Madrid, 6 abr (EFE).- El Real Madrid se enfrenta al Anadolu Efes de Estambul, en la última jornada de la fase regular de la Euroliga, con los deberes hechos, teniendo el primer puesto asegurado y sin posibilidad de poder influir en el que será su rival en cuartos de final, pero «quiere ganar» como aseguró su entrenador Pablo Laso.

Sin nada en juego, más allá de los 35.000 euros que la competición otorga al equipo vencedor, el Real Madrid quiere ganar. Es una cuestión de prestigio, de respeto por uno mismo, por el rival y por el resto de equipos participantes.

Pero sin hacer locuras, como el propio técnico del Real Madrid confirmó en la previa. De hecho Laso comentó que tenía «seis o siete jugadores renqueantes» y que hasta horas antes del partido no decidiría los doce con los que afrontará el choque.

La temporada del equipo español ha sido muy dura hasta el momento, pero faltan los dos meses decisivos y el domingo tiene otro órdago en la Liga, porque se mide al Baskonia.

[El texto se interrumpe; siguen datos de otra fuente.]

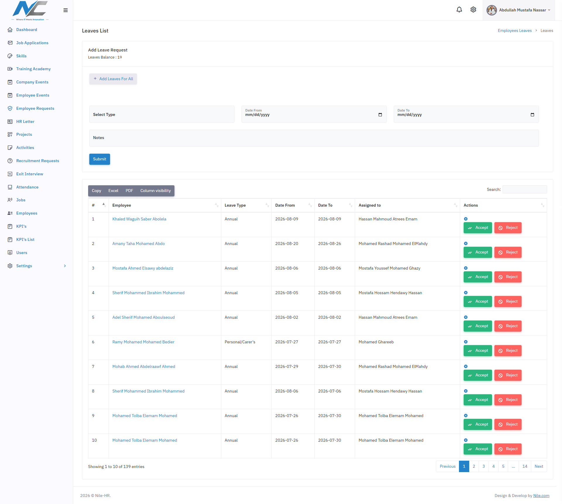Click the blue cancel icon for Khaled's leave
Screen dimensions: 562x504
(x=466, y=219)
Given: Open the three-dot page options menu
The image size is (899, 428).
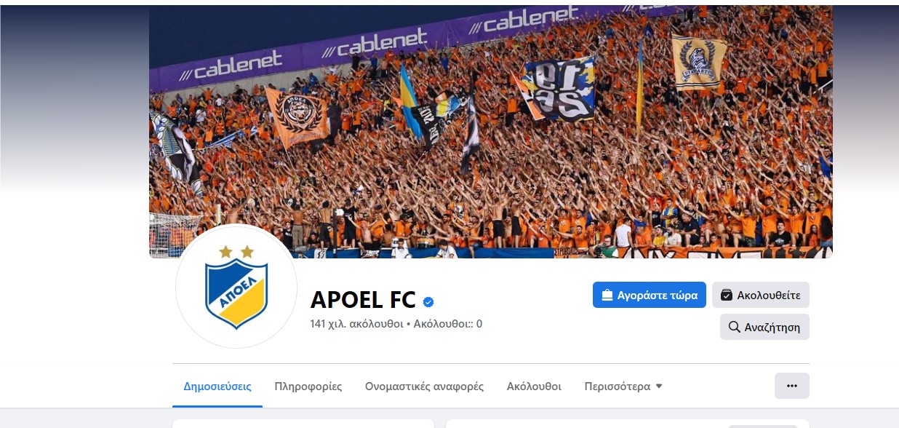Looking at the screenshot, I should coord(792,386).
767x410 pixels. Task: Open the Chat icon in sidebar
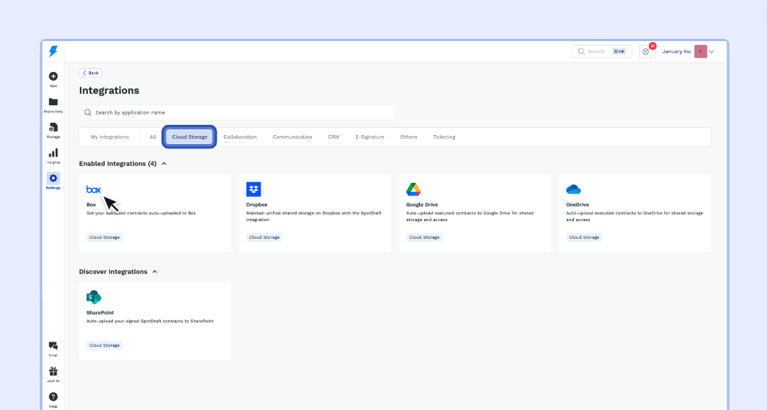click(x=53, y=346)
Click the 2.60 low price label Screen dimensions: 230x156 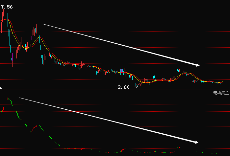click(x=124, y=87)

Un equipo de baloncesto no es como un coche, en el que se puede acelerar y frenar a voluntad. Y es muy complicado jugar a medio gas el viernes e intentar hacerlo a tope 48 horas después.

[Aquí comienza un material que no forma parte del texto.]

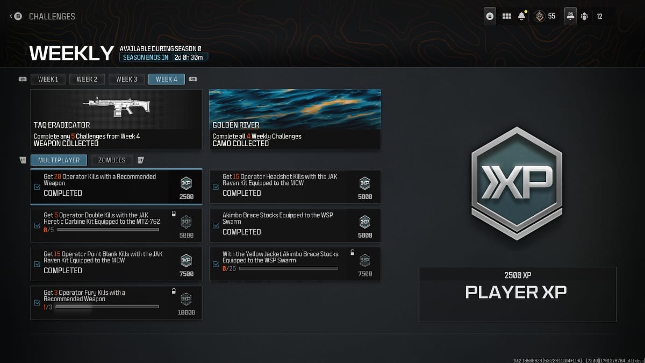Switch to the Week 3 tab
This screenshot has width=645, height=363.
126,79
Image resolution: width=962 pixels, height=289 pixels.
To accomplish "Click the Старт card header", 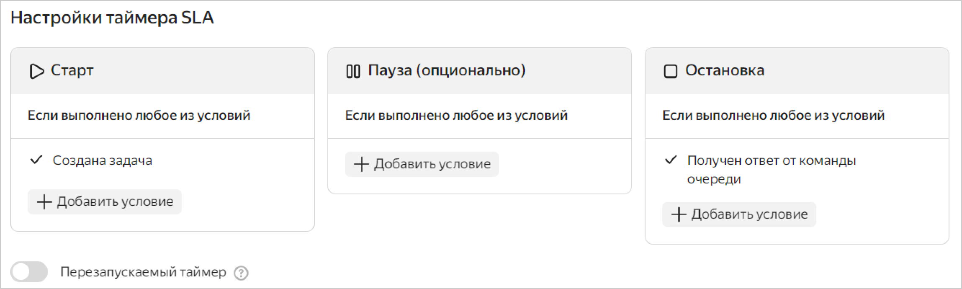I will [162, 70].
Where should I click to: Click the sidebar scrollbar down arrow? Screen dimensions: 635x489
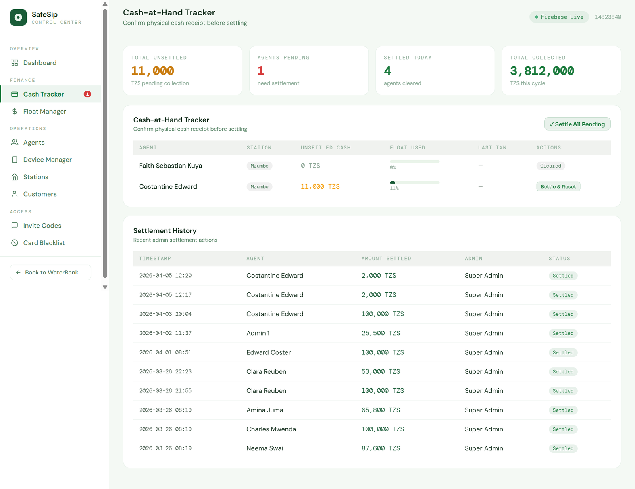click(x=104, y=286)
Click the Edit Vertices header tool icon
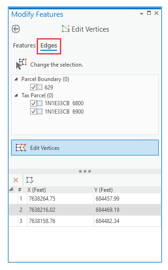Screen dimensions: 168x270 click(65, 29)
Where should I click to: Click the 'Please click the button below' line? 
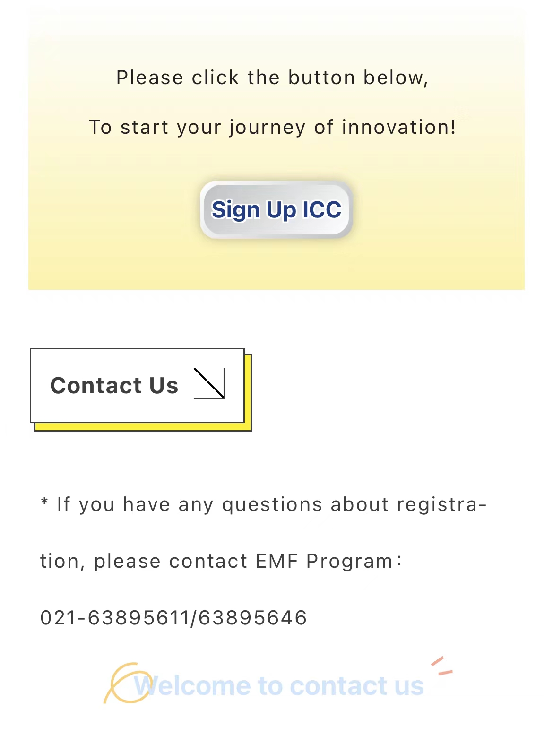tap(272, 78)
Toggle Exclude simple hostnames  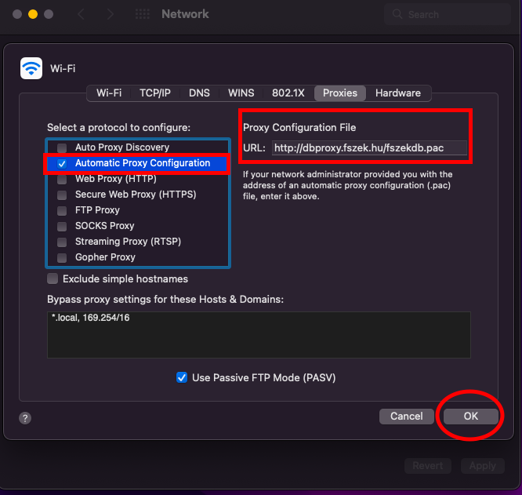[x=53, y=278]

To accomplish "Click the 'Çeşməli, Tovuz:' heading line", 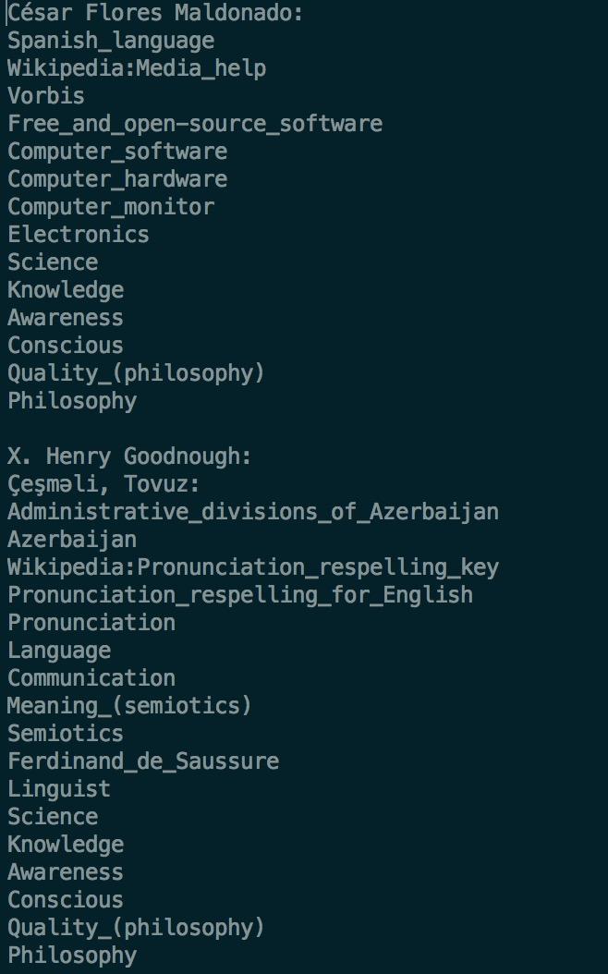I will click(x=103, y=484).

No será un partido para intentar hacer cosas nuevas, pero sí para ahondar en situaciones ya conocidas por los jugadores, para limar aspectos tácticos y para seguir en la dinámica ganadora.

El Anadolu, como el propio entrenador madridista se encargó de recordar, es uno de los equipos más físicos de la competición y jugar sin ponerlo todo en la pista podría ser incluso peligroso y un riesgo que es mejor no asumir.

Los precedentes benefician al equipo español que ha ganado cinco de los últimos seis partidos en los que se ha enfrentado al Anadolu y en los últimos nueve en los que jugó en Madrid, para un 17-6 global.

Pero el equipo turco sí se juega algo. Incluso podría ser cuarto, y tener el factor cancha a favor en los cruces. Aunque es complicado, porque además de ganar no deberían hacerlo ni Panathinaikos, Fenerbahce ni Baskonia.